Tuesday, 22 January 2013

The inescapable indulgence of philosophy

Homunculus drawing s

If you are not in the mood for reading a rant, please, kindly, move along to some calmer, more edifying post.

OK, so, for those of you who are reckless with you blood pressure, the topic of today’s rant is, yet again, the “Faith and Reason” section of the the “Our Faith on Sunday” leaflet that now accompanies my parish’s newsletter (for a previous run in with it see here). This time the topic is none other than philosophy, and it gets disposed of in less than 150 words.1 You’d think that those few words would have to be carefully chosen to say anything meaningful about a complex topic like this. Yet, instead, the opening words are the following:
“Every person will at some stage in life indulge that inescapable curiosity which seeks answers to philosophical questions; even small children exhibit impressive levels of philosophical inquiry when, during the so called ‘Why Stage’, they demonstrate an insatiable desire to know the causes of things.”
The unidentified author of the above wisdom then drops gems like: “[h]ow articulate and explicit each person’s philosophical investigation is will depend on circumstances,” “there is in human nature a questioning quality, an irresistible urge to find out” and “although no single philosophical system can claim to give us a complete account of reality, some do reflect it more fully than others.”

Two words: WOW! Where do you even start in the face of such platitudes and inanity? First, let’s just spell out what the above actually implies about philosophy:
  1. The opening line makes philosophy sound like sneezing, a temporary infatuation with Brad Pitt or the onset of puberty. It makes philosophy seem like something that may one day overcome you, out of the blue. You’ll have no control over it and you’ll just have to indulge it. But, don’t worry - it will pass …

  2. Philosophy may also have the hallmarks of a disease - how serious its symptoms will be in your case (and at some point it will wash over you for sure) depends “on circumstances.” It would have been useful to get at least at hint of what it is about “circumstances” that may make a philosophy attack more or less severe. Is it open spaces, high altitudes, allergens or the presence of nanosphere complexes that one should watch for?

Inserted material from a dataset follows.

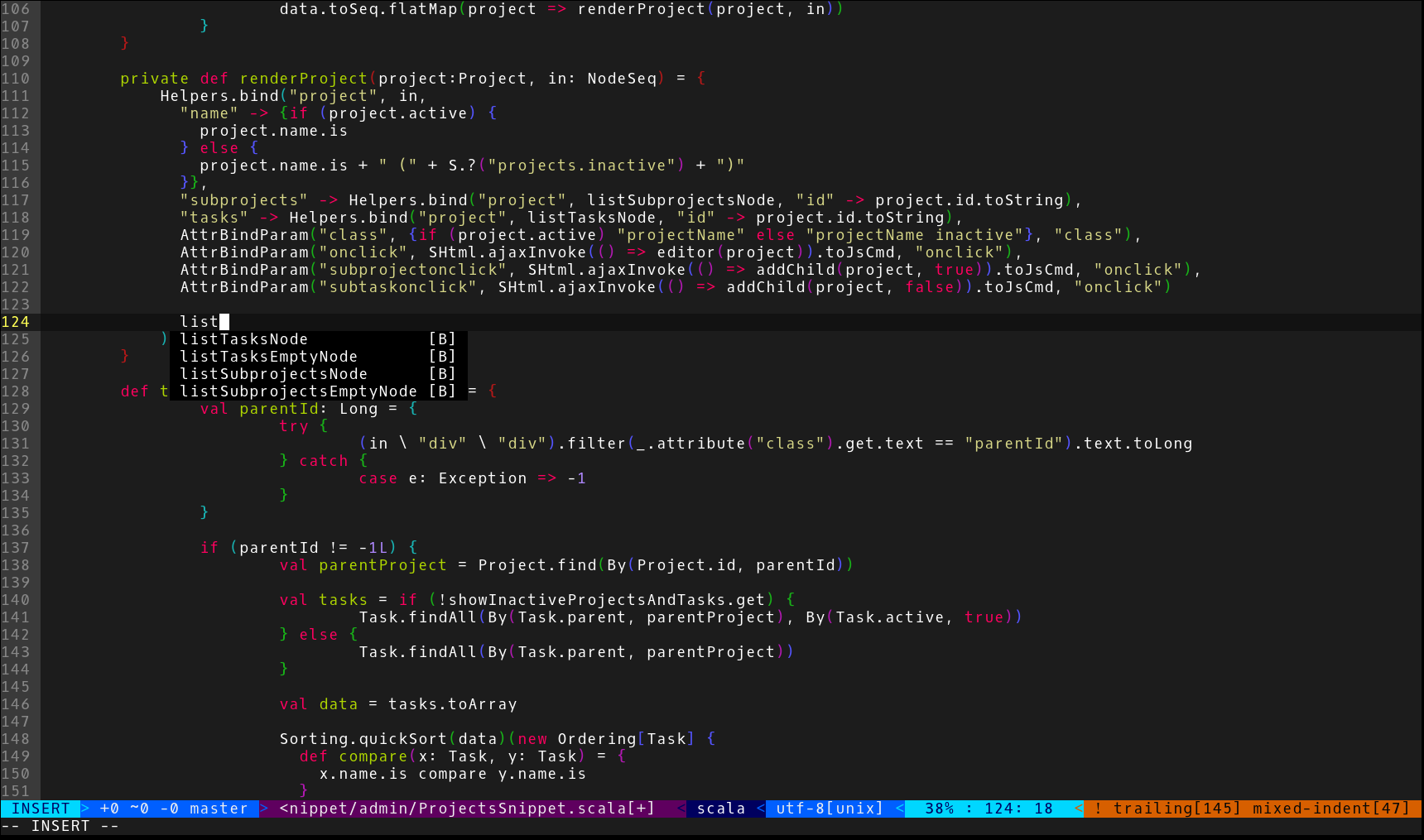Viewport: 1424px width, 840px height.
Task: Place the cursor on the catch keyword
Action: pos(323,461)
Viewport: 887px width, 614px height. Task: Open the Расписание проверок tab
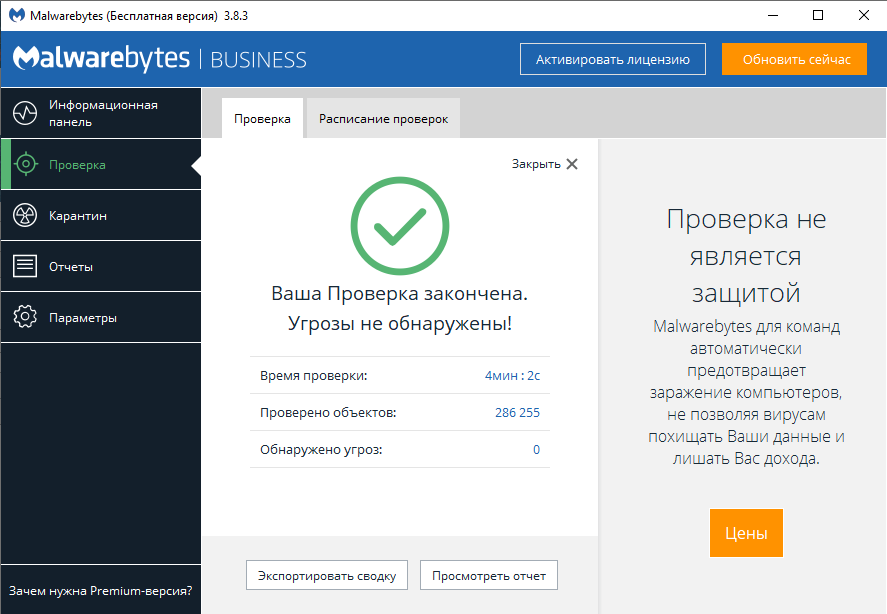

  3. The paragon of philosophical activity is a small child asking “why?”. Having actually been at the receiving end of barrages of “why”s by small children (and having greatly enjoyed the game), I am therefore inferring that the purpose of philosophy is entertainment, attention-seeking and maybe in 1/10 of its instances an actual desire for an answer. [Well, this one may not be that far off :)]

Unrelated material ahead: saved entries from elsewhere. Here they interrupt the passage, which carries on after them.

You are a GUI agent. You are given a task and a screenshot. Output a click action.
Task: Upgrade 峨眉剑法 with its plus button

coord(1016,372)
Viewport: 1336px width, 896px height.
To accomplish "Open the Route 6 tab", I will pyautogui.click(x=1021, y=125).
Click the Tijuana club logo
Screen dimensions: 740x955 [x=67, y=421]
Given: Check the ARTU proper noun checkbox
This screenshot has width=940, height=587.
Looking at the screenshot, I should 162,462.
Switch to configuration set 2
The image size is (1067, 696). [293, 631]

  4. You may find this hard to believe, but some philosophical systems reflect reality more fully than others … Mind. Blown. I would love to see the unidentified author of this gem of a treatise on philosophy sketch out how one might go about determining the extent to which a given philosophical system reflects reality. Maybe we could have a star rating in next week’s newsletter. (Dialectical materialism: x stars, Neoplatonism: y stars, Deconstructivism: z stars … You didn’t think I’d actually assign specific values, did you?)
“It is easy to be critical,” I hear you think. So, let me show you how I would use a ~100 word limit to talk about philosophy (and I’d do so by letting another, far better qualified mind, speak):
“Men and women have at their disposal an array of resources for generating greater knowledge of truth so that their lives may be ever more human. Among these is philosophy [meaning “love of wisdom”], which is directly concerned with asking the question of life’s meaning and sketching an answer to it. Philosophy emerges, then, as one of noblest of human tasks [… and] shows in different modes and forms that the desire for truth is part of human nature itself. […] Through philosophy’s work, the ability to speculate […] produces a rigorous mode of thought; and then in turn, through the logical coherence of the affirmations made and the organic unity of their content, it produces a systematic body of knowledge.” (John Paul II, Fides et Ratio)



1 I owe it at least to my überbestie MR (née MM) to rush to the defense of philosophy. Not that it is being attacked particularly efficaciously here, but an attack is an attack and this one is bringing the game into disrepute … its a matter of principle!